De retour dans la voiture pile à l'heure (vous voulez une deuxième précision de style militaire dans votre vie ? Suivez le rallye), carte ouverte et en route vers un départ d'étape, le plan dysfonctionnel était de retour sur les rails. Pas. Les choses ne se passent pas comme ça – elles ne se passent jamais. Le premier coup fut une forte averse de pluie – comme c'était joyeux – et puis quand je suis finalement arrivé là où je pensée le départ de l'étape était, il s'est avéré être à 2 km de marche supplémentaires.
Me sentant fatigué, mouillé, raisonnablement fatigué et sachant qu'une horloge imaginaire tournait dans ma tête, j'ai fait en sorte que ma ligne de départ reste brève. Alors que les voitures roulaient lentement vers les horloges LED et la route ouverte au-delà, les couleurs semblaient s'être vidées de chacune d'entre elles, au lieu d'être recouvertes d'une épaisse couche de crasse et de saleté.
D’autres portaient toutes les cicatrices d’une dure journée.

De retour dans la voiture, une rapide excursion à travers le pays jusqu'à la dernière étape de la journée a commencé. Et puis les cieux se sont ouverts.
C'était torrentiel maintenant, et vraiment pas agréable d'être dehors, encore moins coincé contre une clôture de barbelés dans un champ piétiné par les vaches. C'est la vie du rallye, et je l'adore, mais je ne pense pas que quiconque à qui je décris cela pense vraiment que je suis là à certains moments.
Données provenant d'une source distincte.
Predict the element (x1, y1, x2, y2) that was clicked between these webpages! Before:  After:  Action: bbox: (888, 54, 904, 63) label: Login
La Route Noire, dernière étape de la journée, est délicate par une chaude après-midi, mais lors d'une averse, elle est dangereuse. Des flaques d’eau recouvrent la surface de la route et les choix de pneus effectués des heures auparavant dans des scénarios totalement différents font désormais l’objet d’un examen minutieux. Certains sont courageux et poussent plus fort ; d’autres jouent la sécurité. La ligne d’arrivée est en vue, et partir si près de la fin serait exaspérant.

À la fin de la journée, il devait y avoir un gagnant, et un gagnant digne de ce nom. Ali Fisher, brillamment piloté par Gordon Noble, est impliqué dans ce sport depuis un certain temps et j'ai été choqué de réaliser qu'il s'agissait de sa première victoire en rallye irlandais sur asphalte. Nouveauté de la Polo R5, le dé était posé avec le meilleur temps lors de la Spéciale 1, et l'avance n'a jamais changé à partir de là. En le regardant de près au début de l’ES7, la concentration intense était évidente aux yeux de tous. Jusqu'à présent, 2020 semble gravé dans le marbre comme la plus grande opportunité dont dispose Ali pour imiter son légendaire oncle Bertie Fisher, mais ce n'est que le début d'une saison longue et sinueuse.

À la porte, 18 heures après le départ, il fait à nouveau nuit ; le monde intérieur et extérieur enveloppé d’une tristesse partagée. La maison est calme et tranquille, à l’exception du crépitement incessant de la pluie contre la fenêtre.